A concept lattice based outlier mining method in low-dimensional subspaces

作者:Zhang Jifu*; Jiang Yiyong; Chang Kai H; Zhang Sulan; Cai Jianghui; Hu Lihua
来源:Pattern Recognition Letters, 2009, 30(15): 1434-1439.
DOI:10.1016/j.patrec.2009.07.016

摘要

Traditional outlier mining methods identify outliers from a global point of view. It is usually difficult to find deviated data points in low-dimensional subspaces using these methods. The concept lattice, due to its straight-forwardness, conciseness and completeness in knowledge expression, has become an effective tool for data analysis and knowledge discovery. In this paper, a concept lattice based outlier mining algorithm (CLOM) for low-dimensional subspaces is proposed, which treats the intent of every concept lattice node as a subspace. First, sparsity and density coefficients, which measure outliers in low-dimensional subspaces. are defined and discussed. Second, the intent of a concept lattice node is regarded as a subspace, and sparsity subspaces are identified based on a predefined sparsity coefficient threshold.

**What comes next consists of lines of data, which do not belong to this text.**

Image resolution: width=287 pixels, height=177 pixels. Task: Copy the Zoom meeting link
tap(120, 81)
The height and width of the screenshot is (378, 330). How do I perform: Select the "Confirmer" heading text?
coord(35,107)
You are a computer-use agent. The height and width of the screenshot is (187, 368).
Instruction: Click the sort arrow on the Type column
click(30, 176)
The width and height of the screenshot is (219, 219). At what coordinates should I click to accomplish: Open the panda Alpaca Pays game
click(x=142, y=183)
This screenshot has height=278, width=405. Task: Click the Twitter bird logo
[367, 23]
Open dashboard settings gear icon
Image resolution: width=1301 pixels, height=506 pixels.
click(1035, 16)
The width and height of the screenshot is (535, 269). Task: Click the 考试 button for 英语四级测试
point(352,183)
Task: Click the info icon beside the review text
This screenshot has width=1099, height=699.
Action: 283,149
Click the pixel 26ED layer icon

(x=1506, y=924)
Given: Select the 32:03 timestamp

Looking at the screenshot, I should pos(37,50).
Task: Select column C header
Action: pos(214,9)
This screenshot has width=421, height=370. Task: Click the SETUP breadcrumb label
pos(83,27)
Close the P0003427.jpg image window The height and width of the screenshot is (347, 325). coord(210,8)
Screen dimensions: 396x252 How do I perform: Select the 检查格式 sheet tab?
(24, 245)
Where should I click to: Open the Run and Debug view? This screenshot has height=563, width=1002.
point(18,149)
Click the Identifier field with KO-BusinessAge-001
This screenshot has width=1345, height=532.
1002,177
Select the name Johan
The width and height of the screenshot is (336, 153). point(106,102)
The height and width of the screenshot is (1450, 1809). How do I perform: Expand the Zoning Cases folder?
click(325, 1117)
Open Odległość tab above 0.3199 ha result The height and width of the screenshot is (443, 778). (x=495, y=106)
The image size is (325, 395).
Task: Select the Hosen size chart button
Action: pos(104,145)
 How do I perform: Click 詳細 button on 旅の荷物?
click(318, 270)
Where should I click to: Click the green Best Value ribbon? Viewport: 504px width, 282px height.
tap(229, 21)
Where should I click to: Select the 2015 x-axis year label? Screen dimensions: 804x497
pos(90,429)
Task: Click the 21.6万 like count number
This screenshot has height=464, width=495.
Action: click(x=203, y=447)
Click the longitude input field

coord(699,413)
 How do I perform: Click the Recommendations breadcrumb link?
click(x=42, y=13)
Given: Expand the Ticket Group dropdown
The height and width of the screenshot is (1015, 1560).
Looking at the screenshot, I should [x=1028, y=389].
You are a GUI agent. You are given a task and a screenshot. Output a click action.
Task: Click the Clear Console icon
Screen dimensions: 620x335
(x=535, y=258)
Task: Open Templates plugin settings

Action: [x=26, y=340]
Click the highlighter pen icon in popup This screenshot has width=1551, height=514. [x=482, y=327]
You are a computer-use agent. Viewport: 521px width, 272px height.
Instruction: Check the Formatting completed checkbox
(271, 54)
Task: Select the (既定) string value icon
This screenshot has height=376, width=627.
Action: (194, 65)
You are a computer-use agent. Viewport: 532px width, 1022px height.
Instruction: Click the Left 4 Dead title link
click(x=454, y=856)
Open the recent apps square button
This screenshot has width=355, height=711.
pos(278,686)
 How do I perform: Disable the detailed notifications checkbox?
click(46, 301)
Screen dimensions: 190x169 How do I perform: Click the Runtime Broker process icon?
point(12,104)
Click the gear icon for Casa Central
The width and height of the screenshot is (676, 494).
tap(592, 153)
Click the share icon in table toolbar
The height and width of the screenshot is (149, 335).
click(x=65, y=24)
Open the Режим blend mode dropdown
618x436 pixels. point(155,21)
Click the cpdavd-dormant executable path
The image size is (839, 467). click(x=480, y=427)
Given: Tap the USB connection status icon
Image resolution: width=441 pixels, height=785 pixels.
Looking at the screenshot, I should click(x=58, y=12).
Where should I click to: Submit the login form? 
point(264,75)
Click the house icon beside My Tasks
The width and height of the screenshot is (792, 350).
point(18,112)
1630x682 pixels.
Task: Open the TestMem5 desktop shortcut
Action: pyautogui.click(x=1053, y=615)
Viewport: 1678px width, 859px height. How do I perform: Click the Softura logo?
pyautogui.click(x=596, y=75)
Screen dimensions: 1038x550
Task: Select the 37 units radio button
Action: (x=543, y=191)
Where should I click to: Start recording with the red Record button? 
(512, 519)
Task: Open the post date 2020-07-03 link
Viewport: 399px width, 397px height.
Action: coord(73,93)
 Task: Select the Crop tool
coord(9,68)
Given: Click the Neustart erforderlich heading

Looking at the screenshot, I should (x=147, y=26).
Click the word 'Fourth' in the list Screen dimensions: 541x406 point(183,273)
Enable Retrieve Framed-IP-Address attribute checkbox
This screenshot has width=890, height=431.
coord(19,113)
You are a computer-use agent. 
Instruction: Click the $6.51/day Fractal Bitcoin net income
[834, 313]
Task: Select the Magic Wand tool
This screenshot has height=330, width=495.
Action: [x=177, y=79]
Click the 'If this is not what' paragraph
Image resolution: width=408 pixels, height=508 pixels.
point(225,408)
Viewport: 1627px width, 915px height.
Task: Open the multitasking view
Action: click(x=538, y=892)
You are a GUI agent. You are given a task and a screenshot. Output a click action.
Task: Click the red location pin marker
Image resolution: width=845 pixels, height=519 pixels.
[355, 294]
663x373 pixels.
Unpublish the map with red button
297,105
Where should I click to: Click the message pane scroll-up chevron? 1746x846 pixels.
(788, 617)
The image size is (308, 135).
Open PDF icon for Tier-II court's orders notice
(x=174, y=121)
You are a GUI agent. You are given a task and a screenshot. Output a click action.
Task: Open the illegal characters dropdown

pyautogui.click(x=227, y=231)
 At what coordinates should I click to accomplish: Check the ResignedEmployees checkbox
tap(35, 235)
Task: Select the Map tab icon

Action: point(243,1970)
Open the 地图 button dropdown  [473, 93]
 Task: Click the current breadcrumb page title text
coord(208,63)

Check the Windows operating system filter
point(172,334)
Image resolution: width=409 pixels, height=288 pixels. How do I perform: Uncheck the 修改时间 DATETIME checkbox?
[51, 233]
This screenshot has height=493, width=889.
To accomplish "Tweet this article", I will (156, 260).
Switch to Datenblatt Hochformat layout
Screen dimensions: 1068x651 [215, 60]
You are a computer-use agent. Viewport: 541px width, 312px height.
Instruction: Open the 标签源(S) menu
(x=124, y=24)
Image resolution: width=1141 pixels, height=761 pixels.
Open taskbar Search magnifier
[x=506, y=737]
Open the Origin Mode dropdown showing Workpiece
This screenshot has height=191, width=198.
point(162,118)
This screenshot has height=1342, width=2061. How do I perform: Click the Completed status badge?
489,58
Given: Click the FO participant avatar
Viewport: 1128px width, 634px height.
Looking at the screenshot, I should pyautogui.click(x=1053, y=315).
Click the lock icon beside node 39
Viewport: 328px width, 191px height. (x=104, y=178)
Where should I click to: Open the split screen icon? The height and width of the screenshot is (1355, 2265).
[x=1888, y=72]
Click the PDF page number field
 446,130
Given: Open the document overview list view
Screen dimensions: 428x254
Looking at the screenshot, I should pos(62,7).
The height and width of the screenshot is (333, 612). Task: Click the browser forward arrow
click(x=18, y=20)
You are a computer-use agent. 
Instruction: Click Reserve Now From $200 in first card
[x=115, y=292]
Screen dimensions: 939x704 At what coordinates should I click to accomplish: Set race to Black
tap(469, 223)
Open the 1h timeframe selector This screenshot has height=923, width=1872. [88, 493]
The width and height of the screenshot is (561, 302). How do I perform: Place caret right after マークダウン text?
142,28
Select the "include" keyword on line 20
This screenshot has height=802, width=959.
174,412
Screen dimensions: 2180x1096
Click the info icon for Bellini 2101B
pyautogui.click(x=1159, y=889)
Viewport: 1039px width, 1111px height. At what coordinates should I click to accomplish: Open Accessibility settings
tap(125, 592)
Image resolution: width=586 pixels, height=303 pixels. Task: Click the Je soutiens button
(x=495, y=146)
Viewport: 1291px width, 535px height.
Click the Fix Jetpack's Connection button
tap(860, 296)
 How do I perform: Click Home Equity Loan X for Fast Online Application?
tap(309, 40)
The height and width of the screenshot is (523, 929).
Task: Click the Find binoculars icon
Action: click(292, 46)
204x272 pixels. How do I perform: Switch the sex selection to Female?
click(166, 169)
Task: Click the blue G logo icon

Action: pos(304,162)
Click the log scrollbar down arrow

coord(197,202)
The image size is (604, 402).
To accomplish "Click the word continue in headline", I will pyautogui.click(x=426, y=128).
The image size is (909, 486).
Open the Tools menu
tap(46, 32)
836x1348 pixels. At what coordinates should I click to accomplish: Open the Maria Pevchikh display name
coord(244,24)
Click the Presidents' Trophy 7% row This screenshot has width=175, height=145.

At this stage, whether the intent of any ancestor node of a sparsity subspace is a density subspace is identified based on a predefined density coefficient threshold. If it is a density subspace. then the objects in the extent of the node whose intent is a sparsity subspace are defined as outliers. Experimental results on a star spectral database show that CLOM is effective in mining outliers in low-dimensional subspaces. The accuracy of the results is also greatly improved.